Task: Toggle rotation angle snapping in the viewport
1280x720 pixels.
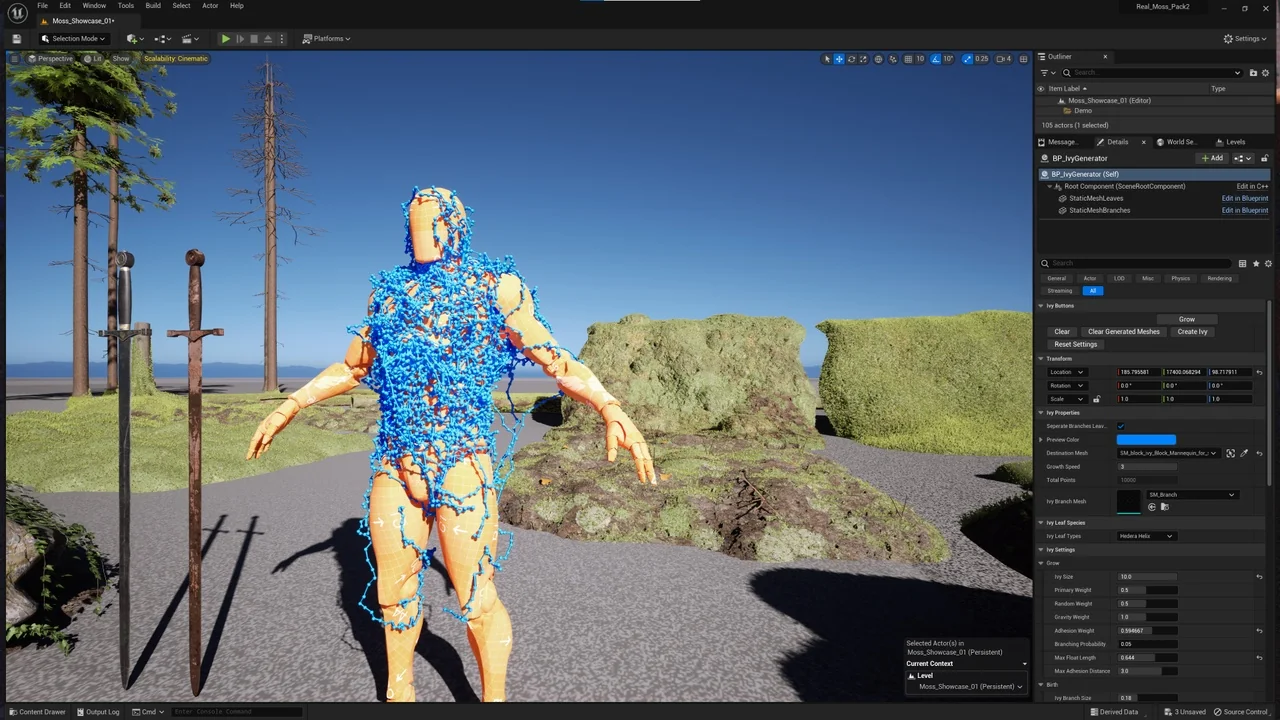Action: (x=936, y=59)
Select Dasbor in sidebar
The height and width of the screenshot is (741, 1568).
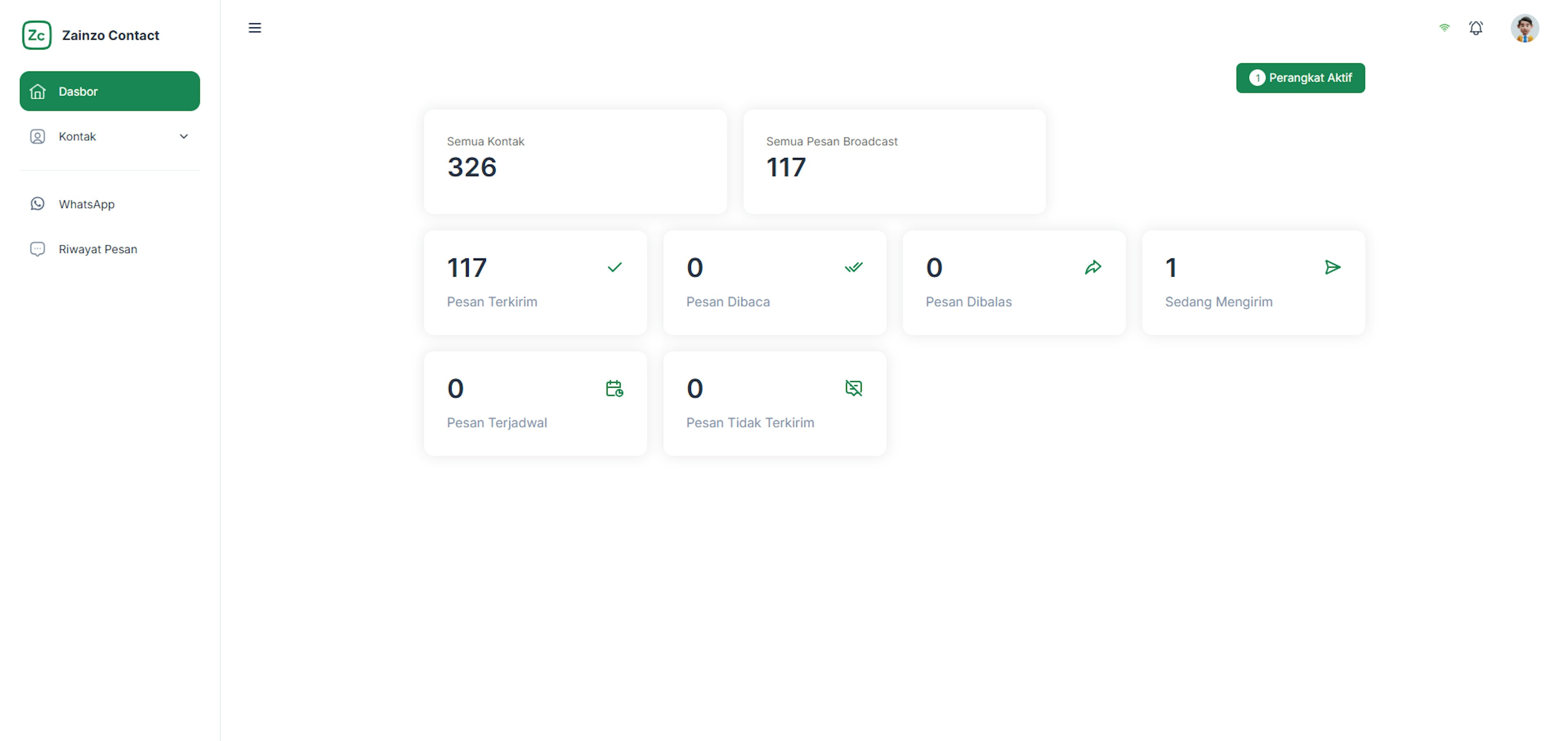[x=109, y=91]
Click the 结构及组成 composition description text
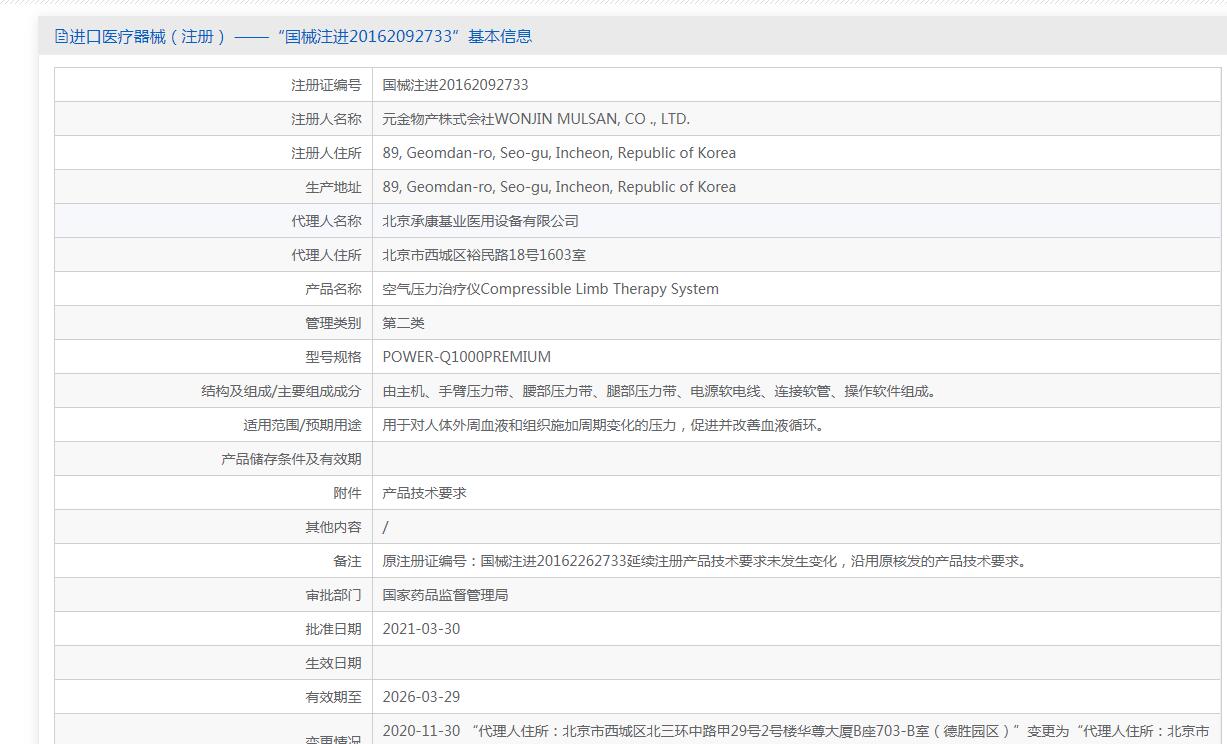 [661, 391]
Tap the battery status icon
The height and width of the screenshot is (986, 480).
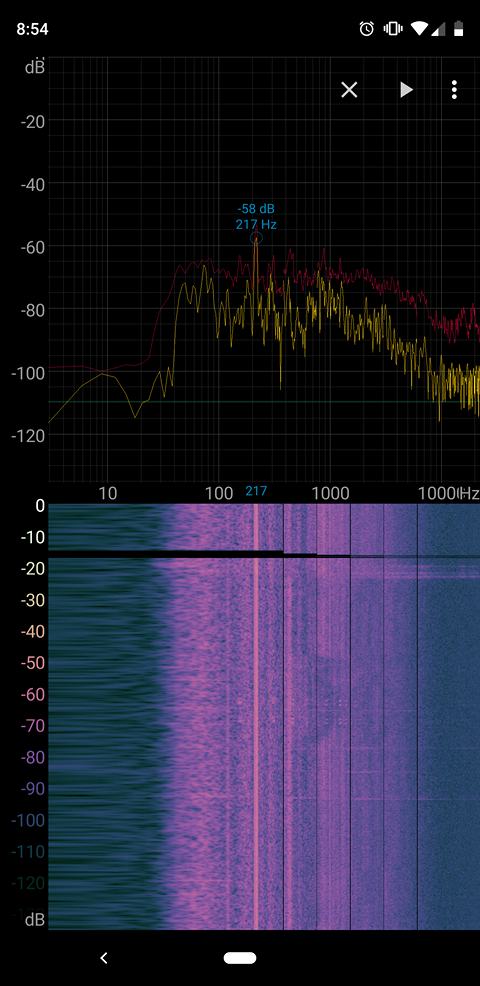pyautogui.click(x=459, y=28)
=====
» **WHAT TO WORK ON**:
Output these lines as a Markdown table with the columns Row and Line, numbering each non-blank line and leaving out blank lines and the pictures.

» **COMPLETE RESPONSE**:
| Row | Line |
|---|---|
| 1 | Task: Toggle rotation angle snapping in the viewport |
| 2 | 1280x720 pixels. |
| 3 | Action: (x=936, y=59) |
| 4 | Select Dasbor in sidebar |
| 5 | The height and width of the screenshot is (741, 1568). |
| 6 | [x=109, y=91] |
| 7 | Click the 结构及组成 composition description text |
| 8 |  [661, 391] |
| 9 | Tap the battery status icon |
| 10 | The height and width of the screenshot is (986, 480). |
| 11 | pyautogui.click(x=459, y=28) |